Exercise task A> In the passage on budget travel, what size is the bag the writer carries?
Exercise task B> Repeat the part of the passage on budget travel word for word, starting at "I suppose my" and ending at "products? ABSOLUTELY NOT.".

··· Text provided

I suppose my main point is this. Comfort combats all. Less is more they say, well with a 60 litre bag, you’ve no choice. Nothing is bought without a thorough think of “where can we fit this”, “will it leak”, “will it break” and “can I live without it”. The slightest doubt will make you walk away empty handed. Even if it only cost €1. Buying for the sake of it being cheap doesn’t exist in our world anymore.
We try not to travel as tourists, we try travel as locals. The word budget means some sacrifices, and while you may be thinking sacrificing your hygiene, really? That’s a sacrifice!? Well, yes. According to Western Standards.
But would we trade any of it in for a scrub and some products? ABSOLUTELY NOT.
I’ve never been more confident. I’ve never felt more connected. I’m free. My cares are full of love, my days stress-less, my smile bigger (even with slightly stained yellow teeth), I’m a cliché. I’m footloose and fancy free.

······
··· Recorded data

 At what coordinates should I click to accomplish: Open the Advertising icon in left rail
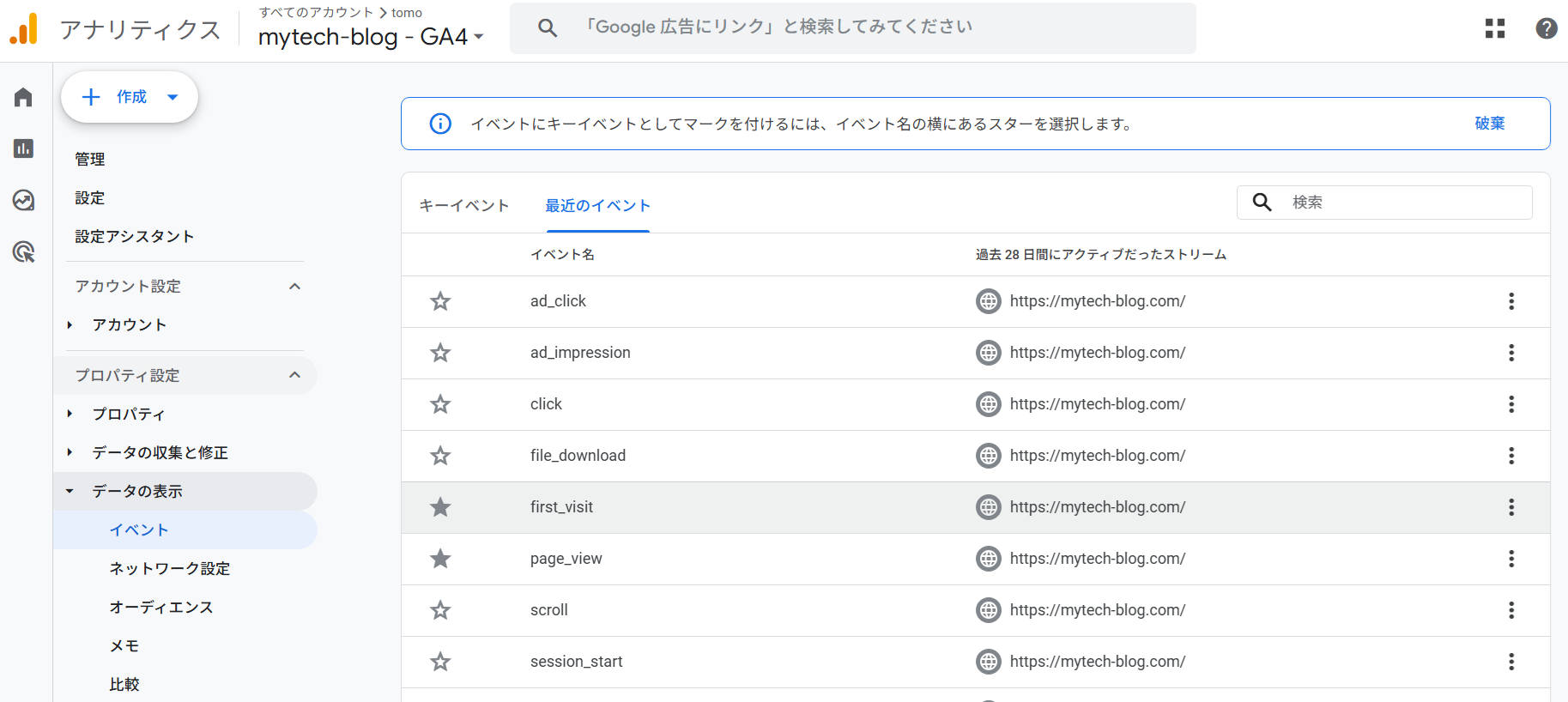[x=23, y=251]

······

Reply A> 60 liters

Reply B>
I suppose my main point is this. Comfort combats all. Less is more they say, well with a 60 litre bag, you’ve no choice. Nothing is bought without a thorough think of “where can we fit this”, “will it leak”, “will it break” and “can I live without it”. The slightest doubt will make you walk away empty handed. Even if it only cost €1. Buying for the sake of it being cheap doesn’t exist in our world anymore.
We try not to travel as tourists, we try travel as locals. The word budget means some sacrifices, and while you may be thinking sacrificing your hygiene, really? That’s a sacrifice!? Well, yes. According to Western Standards.
But would we trade any of it in for a scrub and some products? ABSOLUTELY NOT.